Koç University, istanbuk, Turkey
Title: Big-Data Analytics: Multi-Group Data Classification with Mathematical Programming
Abstract: Data classification is a hierarchical approach for predicting the class of incoming instances by using the models constructed based on a dataset with known class memberships. The first phase in data classification is the training phase where a set of classification rules are constructed using the training set. Class membership of the instances in the training set are known and classification rules try to infer relations among the classes and the attribute values of the data instances. Attributes represent the characteristics of an instance and is known both for training and test data set. In the second phase, the attribute values of test data instances are used to predict their class membership via the classifier that is built in training phase. In this talk, we focus on solving multi-class data classification problems based on an hyper-boxes approach presented by Uney and Turkay (2006) that has been attracting a lot of attention recently. We enclose data set of each class by hyper-boxes that can be represented by upper and lower bounds of attributes. An error function is minimized by a mixed-integer linear programming problem to construct the hyper boxes that represent different classes. The goal is to separate the classes using minimum number of hyper boxes and misclassified points. The solution of the mathematical programming model provides a classifier that is used to label the class membership of new coming samples. We also present a novel extension that builds the class boundaries by convex hulls rather than hyperboxes. We first present the main approach and illustrate the effectiveness of these approaches on a variety of benchmark problems. The extensions of these novel approaches to handle big data and also improve the computational performance will be presented.

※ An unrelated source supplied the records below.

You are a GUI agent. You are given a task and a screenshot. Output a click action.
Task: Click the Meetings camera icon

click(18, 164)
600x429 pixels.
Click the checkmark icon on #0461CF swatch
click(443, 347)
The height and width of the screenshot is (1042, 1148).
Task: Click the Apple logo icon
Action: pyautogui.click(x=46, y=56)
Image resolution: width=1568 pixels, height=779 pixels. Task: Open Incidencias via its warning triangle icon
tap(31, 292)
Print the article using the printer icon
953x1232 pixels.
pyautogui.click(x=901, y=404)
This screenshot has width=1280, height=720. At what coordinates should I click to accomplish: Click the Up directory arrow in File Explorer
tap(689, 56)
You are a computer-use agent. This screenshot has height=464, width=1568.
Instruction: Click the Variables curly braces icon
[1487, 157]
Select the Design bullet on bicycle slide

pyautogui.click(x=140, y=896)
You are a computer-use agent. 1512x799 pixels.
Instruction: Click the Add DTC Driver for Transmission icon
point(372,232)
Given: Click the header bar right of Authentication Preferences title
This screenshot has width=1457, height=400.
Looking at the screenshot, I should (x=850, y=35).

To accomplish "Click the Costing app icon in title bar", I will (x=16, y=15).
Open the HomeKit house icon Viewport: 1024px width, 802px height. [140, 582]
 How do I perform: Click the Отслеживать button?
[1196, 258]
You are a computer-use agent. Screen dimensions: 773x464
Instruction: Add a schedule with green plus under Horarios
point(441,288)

Biography: Prof. Dr. Metin Türkay holds a PhD from Carnegie Mellon University (1996) and MS (1991) and BS degrees (1989) from Middle East Technical University. Before joining Koç University in 2000 where he set up Systems Lab, he was principal consultant for optimization technologies at Mitsubishi Corporation Mizushima Research Center. His doctoral work on computational and system theories was selected to be the most innovative thesis among all PhD dissertations completed in US and received the 1997 Ted Peterson Student Paper Award. He is also the recipient of the Scientific and Technological Research Council of Turkey (TÜBİTAK) Career Award (2005), the TÜBİTAK Encouragement Award (2006), Turkey’s first IBM Shared University Research Award (2007), the IBM Faculty Award (2009) and the Open Collaborative Research Award by IBM Haifa Research (2012). He set up the Koç-IBM Supply Chain Research Center with funds from the IBM Shared University Research Award. His research focuses on optimizations theory, mixed-integer programming, and development of novel solution algorithms for mixed-integer programming problems. He is applying these theoretical developments on the solution of sustainable supply chain management and logistics, design of transportation system with special emphasis on urban logistics and systems biology. In 2006, he was elected as the Chair of the EURO Working Group on Computational Biology, Bioinformatics and Medicine. He is the İstanbul Representative of Government-University-Industry Working Group of the Ministry of Science, Industry and Technology of the Republic of Turkey.